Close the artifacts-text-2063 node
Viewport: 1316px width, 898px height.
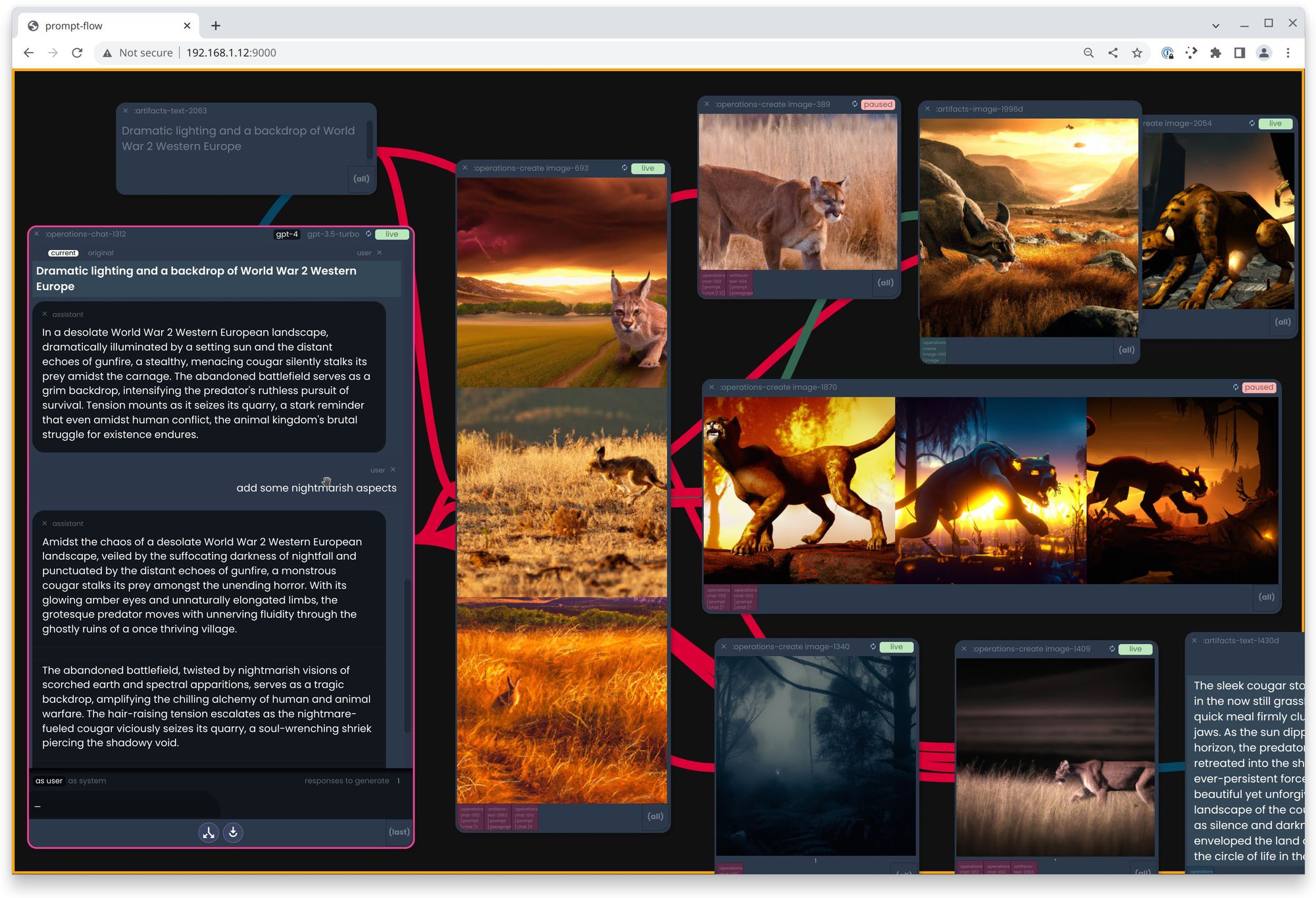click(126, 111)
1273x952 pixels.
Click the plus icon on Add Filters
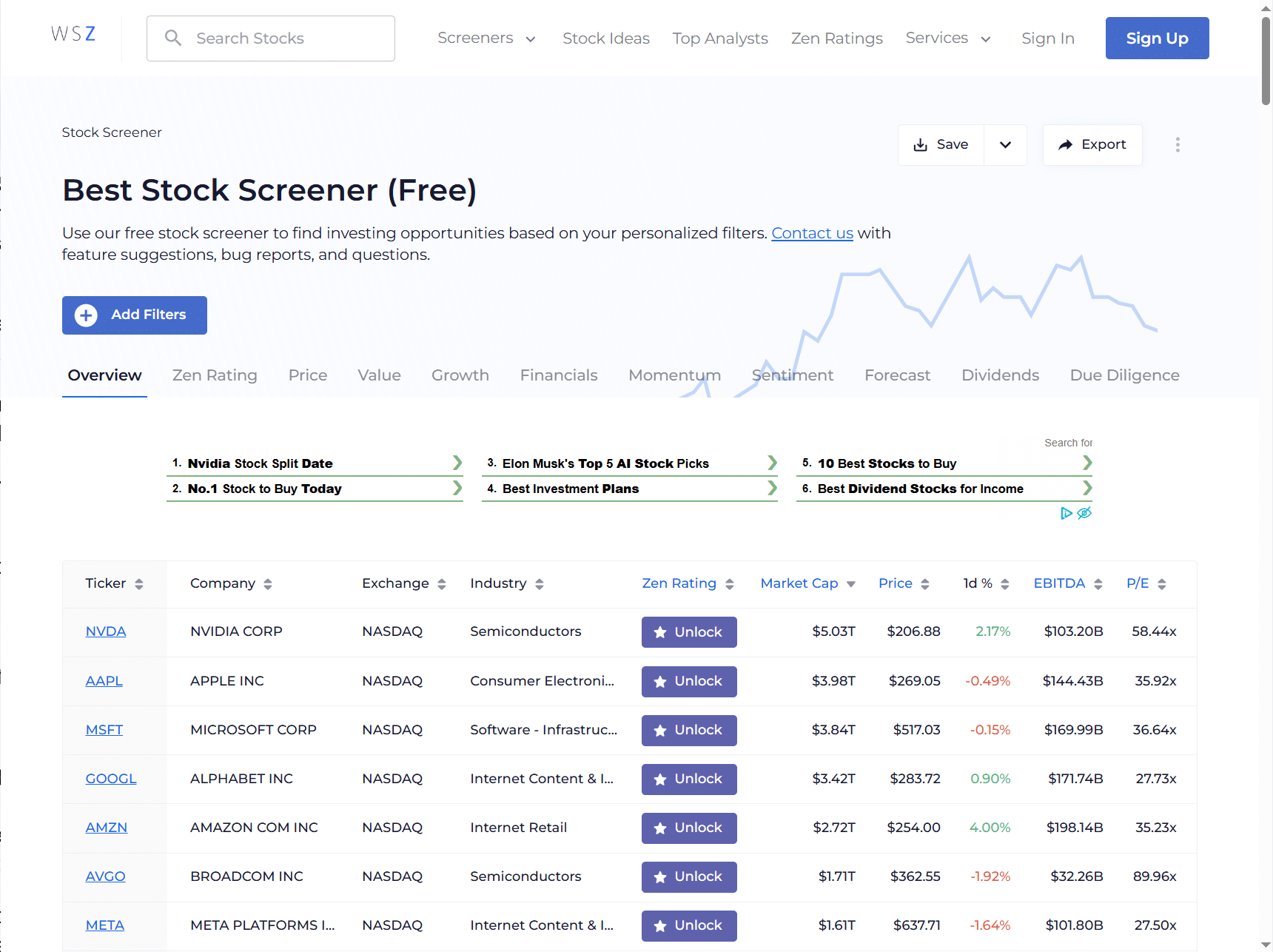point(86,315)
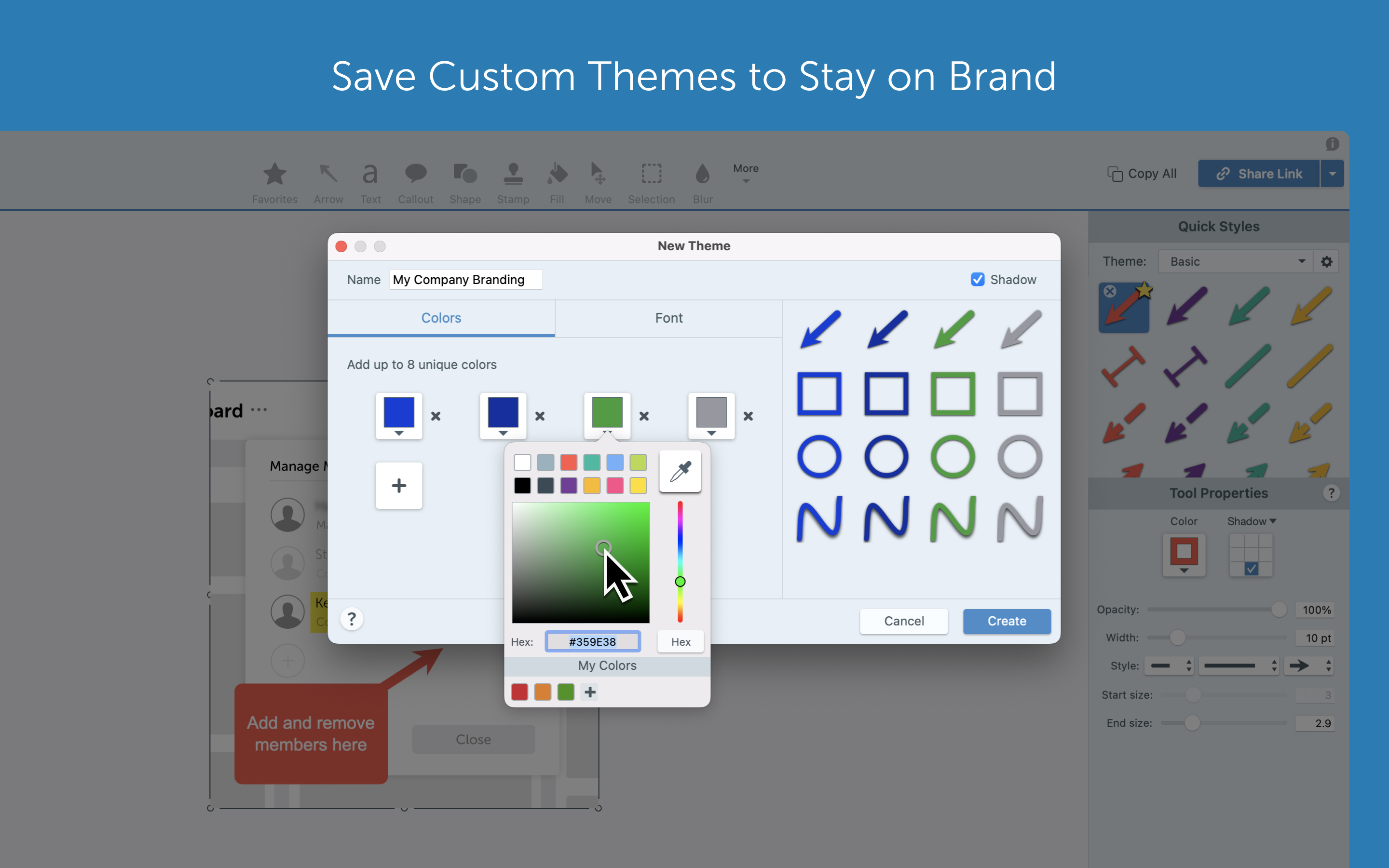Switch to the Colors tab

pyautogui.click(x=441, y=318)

·····

**Problem details**. Set down the line containing "Viewport: 1316px width, 898px height.", then every later line through the end of the material, exactly as written; omit any picture.

**Solution**.
Viewport: 1316px width, 898px height.
click(126, 111)
1273x952 pixels.
Click the plus icon on Add Filters
point(86,315)
Switch to the Colors tab

pyautogui.click(x=441, y=318)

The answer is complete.